#### Material for the task
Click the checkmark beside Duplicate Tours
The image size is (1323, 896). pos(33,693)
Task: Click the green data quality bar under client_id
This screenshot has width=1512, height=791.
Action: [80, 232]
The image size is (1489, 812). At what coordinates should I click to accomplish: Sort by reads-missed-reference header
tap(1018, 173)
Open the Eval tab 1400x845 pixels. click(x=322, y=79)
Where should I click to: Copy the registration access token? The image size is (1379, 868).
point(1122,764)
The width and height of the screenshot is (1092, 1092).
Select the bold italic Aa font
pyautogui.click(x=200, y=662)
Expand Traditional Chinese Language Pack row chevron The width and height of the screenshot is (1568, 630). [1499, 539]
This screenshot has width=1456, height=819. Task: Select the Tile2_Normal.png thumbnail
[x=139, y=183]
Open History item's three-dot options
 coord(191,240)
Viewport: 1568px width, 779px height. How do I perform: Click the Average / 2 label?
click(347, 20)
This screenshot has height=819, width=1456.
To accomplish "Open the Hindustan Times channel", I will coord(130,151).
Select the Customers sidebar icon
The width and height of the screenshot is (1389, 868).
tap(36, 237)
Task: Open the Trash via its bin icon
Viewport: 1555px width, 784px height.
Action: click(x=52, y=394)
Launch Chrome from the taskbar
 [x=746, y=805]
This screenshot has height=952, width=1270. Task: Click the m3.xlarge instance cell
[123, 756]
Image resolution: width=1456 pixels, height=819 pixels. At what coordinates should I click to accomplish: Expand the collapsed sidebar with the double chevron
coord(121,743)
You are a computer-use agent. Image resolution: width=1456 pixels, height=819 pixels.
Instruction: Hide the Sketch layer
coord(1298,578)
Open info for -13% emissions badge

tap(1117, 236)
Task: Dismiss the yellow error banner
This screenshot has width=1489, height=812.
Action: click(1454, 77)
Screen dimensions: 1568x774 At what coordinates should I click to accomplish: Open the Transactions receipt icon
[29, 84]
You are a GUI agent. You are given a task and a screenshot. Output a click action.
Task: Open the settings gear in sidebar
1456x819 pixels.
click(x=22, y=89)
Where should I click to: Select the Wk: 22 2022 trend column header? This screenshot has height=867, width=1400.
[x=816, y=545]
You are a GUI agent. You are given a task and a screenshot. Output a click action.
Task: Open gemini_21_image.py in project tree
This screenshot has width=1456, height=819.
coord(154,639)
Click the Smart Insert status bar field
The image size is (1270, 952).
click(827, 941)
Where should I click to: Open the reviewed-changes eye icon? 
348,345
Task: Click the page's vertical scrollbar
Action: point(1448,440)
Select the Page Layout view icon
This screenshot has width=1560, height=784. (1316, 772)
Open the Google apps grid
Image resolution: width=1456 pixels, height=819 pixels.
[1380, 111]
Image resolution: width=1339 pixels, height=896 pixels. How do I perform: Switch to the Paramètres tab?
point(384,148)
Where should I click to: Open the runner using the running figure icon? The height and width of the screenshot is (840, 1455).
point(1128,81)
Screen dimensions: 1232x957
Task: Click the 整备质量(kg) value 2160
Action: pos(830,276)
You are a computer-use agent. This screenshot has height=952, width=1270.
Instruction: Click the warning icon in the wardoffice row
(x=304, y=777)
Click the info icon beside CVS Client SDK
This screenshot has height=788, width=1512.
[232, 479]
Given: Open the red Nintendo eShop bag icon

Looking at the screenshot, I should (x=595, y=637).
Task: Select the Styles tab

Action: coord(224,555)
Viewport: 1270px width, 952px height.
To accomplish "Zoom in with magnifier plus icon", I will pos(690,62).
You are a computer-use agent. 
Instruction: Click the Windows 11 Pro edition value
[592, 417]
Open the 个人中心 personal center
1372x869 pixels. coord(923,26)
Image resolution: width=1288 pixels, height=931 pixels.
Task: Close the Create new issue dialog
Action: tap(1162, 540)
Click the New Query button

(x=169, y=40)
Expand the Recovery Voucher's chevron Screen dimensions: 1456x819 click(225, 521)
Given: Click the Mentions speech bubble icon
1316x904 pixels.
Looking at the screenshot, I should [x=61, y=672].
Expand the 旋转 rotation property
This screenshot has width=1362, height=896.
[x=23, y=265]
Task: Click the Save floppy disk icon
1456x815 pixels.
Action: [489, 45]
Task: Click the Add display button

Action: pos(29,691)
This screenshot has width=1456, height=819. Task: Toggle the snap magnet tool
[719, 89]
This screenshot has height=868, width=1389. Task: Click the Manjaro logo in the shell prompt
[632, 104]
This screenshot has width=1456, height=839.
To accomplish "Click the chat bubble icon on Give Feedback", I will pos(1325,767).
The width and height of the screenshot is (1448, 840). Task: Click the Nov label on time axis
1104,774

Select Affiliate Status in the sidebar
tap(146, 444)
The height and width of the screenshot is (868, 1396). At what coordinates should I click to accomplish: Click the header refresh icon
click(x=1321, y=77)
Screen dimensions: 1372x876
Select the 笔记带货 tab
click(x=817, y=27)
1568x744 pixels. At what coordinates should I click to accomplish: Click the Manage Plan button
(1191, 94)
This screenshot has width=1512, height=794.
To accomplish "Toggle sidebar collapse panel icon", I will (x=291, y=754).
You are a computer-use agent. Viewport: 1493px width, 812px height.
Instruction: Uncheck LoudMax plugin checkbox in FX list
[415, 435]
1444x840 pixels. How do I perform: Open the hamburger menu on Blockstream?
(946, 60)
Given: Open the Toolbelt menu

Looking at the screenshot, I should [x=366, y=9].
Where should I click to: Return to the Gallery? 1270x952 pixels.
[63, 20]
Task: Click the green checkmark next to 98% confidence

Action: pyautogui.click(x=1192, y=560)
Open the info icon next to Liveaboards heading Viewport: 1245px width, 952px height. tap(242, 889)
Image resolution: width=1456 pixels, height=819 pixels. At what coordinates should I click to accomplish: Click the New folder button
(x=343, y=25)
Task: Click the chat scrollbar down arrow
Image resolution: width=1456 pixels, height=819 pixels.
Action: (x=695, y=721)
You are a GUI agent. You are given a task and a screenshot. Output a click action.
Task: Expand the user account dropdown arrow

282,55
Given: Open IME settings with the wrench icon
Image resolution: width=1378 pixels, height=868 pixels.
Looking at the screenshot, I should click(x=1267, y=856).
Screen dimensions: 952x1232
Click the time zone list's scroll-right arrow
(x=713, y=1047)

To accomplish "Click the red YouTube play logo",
########
* Task instructions
What is needed is an exact repetition of the lines from the first line of the records through the line containing "Expand Traditional Chinese", both ends included, and nothing more.

* Answer to this exercise
Click the checkmark beside Duplicate Tours
The image size is (1323, 896). pos(33,693)
Task: Click the green data quality bar under client_id
This screenshot has width=1512, height=791.
Action: [80, 232]
The image size is (1489, 812). At what coordinates should I click to accomplish: Sort by reads-missed-reference header
tap(1018, 173)
Open the Eval tab 1400x845 pixels. click(x=322, y=79)
Where should I click to: Copy the registration access token? The image size is (1379, 868).
point(1122,764)
The width and height of the screenshot is (1092, 1092).
Select the bold italic Aa font
pyautogui.click(x=200, y=662)
Expand Traditional Chinese Language Pack row chevron The width and height of the screenshot is (1568, 630). [1499, 539]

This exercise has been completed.